Breaking News: There Are Idiots Everywhere

, , , , , , | Legal | May 29, 2020

My dad told me this story, as one of the strangest events he had ever witnessed in his life. At the time, he was visiting the US from Australia and had decided to go to a cafe for his morning coffee. The main road the cafe was located on had been blocked off and cleared by the local police for a bicycle race coming through the area.

There were signs everywhere, traffic cones, and policemen blocking off intersecting streets. But somehow, a car managed to get through the barriers, or partway through, and ended up stuck on the road. This all happened right outside the cafe, so my dad got front-row seats to the bizarre debacle that happened next. 

A policeman approached the vehicle and tried to explain to the driver that she had to turn around, as the area had been blocked off in anticipation of the race that was about to come through.
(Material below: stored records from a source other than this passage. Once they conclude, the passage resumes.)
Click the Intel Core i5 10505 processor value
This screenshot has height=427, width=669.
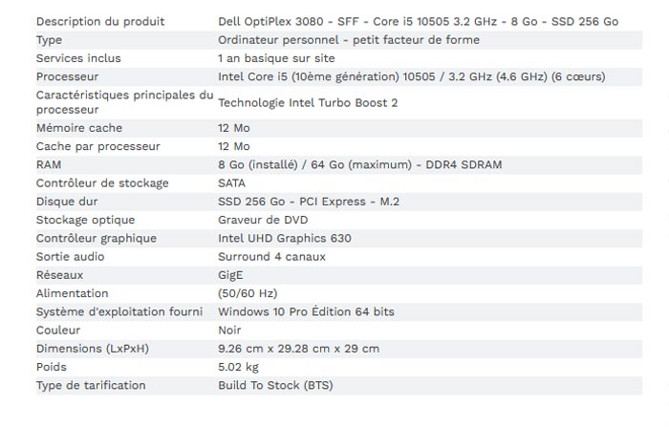pyautogui.click(x=412, y=76)
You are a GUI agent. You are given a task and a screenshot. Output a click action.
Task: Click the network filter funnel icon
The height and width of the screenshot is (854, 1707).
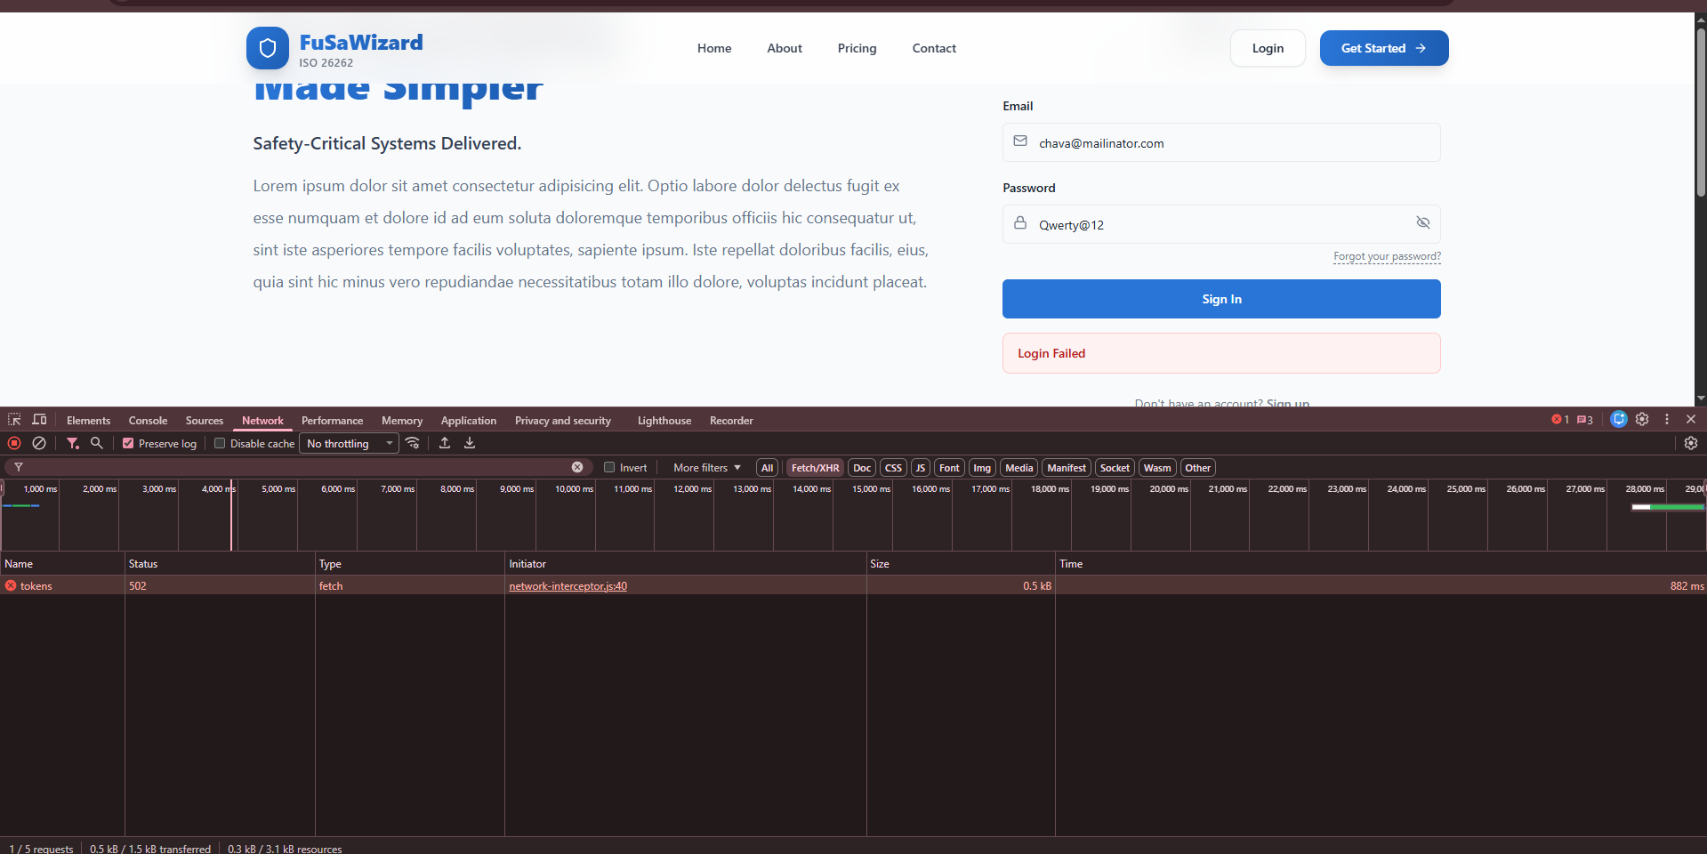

To my dad’s astonishment, the woman completely ignored the policeman. She wouldn’t even roll down the window; she just pretended like she couldn’t hear him.

The cop got more and more frustrated, repeating louder and louder that she needed to turn around to keep the road clear, and she just continued to ignore him. It got to the point where the cop pulled out his gun and pointed it at the woman — something which completely shocked my dad because it would have been illegal for an Australian cop to pull out a gun under the same circumstances. But even with a gun aimed at her at point-blank range, and the owner of said gun yelling at her to get out of the car, the lady still ignored him!

Finally, the cop ended up using the butt of his gun to break the window, and only then did the driver acknowledge his presence. Just when my dad didn’t think things could get any weirder, the crazy lady got out of the car and started berating the cop for breaking her window, insisting that he was going to have to pay for the damage.

She was arrested, of course. The whole thing was so absurd that my dad could barely rationalise it; it almost seemed like a parody sketch or a prank of some kind. My dad joked that he had half a mind to go up to the two of them after all that to thank them for the entertainment they had put on for the tourists and ask where he was supposed to pay.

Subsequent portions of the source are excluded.